There are several limitations of this study. Given that this is a retrospective cohort study, there was a significant prescription bias for iNPT in obese and medically complex patients. Using logistic regression, we were able to evaluate the effect of dressing type on wound complications while controlling for BMI and comorbidities. However, it is possible that prescription bias exists for variables other than those included in the regression, and therefore there theoretically could have been confounders not controlled for in this study. While operative technique was consistent over the study period for all patients, including a standardized incision that by protocol was no more than 2 cm larger in obese individuals, we could not perform statistical analysis using exact incision length with the available data. Incision length may contribute in small part to the increased overall complications among higher-BMI patients but was theoretically controlled for, at least in part, with the BMI variable in our regression. Another limitation is the smaller sample size of middle-high and high BMI patients. Furthermore, it was not possible to verify at-home compliance with post-operative wound care instructions or device malfunction after discharge. The data reported in our study therefore represents the outcomes associated with the prescription of either wound dressing for post-operative wound care with the intention of dressing use as prescribed. There is some chance that a subset of patients may not have maintained the seal on the iNPT device, in which case our conclusions may not represent “perfect use.” However, this is in itself an important consideration for providers when choosing a post-operative dressing for their patients. We believe that analysis of outcomes associated with surgeon choice of either dressing is of value for clinical practice. Finally, this study included three surgeons at one medical center. This is both a strength and a limitation; the different surgeons may have different criteria for choosing iNPT versus PM, and protocols may not be entirely uniform across the group. However, the use of patients from three surgeons also diminishes the likelihood of the specific practices of one surgeon influencing the overall results of the study and bolsters the generalizability of our findings.

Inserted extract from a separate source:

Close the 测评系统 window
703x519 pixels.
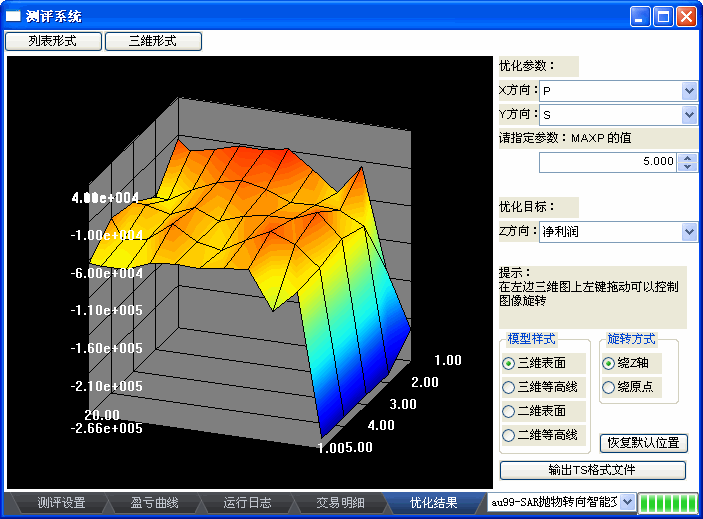(x=686, y=17)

Overall, these results indicate that after controlling for medical comorbidities, PM use is associated with a decreased risk of wound complication following DAA-THA compared to iNPT. Consistent with previous literature, greater BMI and tobacco smoking are associated with increased wound complications. These findings help inform wound care practices and identify modifiable risk factors after THA to improve patient outcomes and decrease the impact of complications.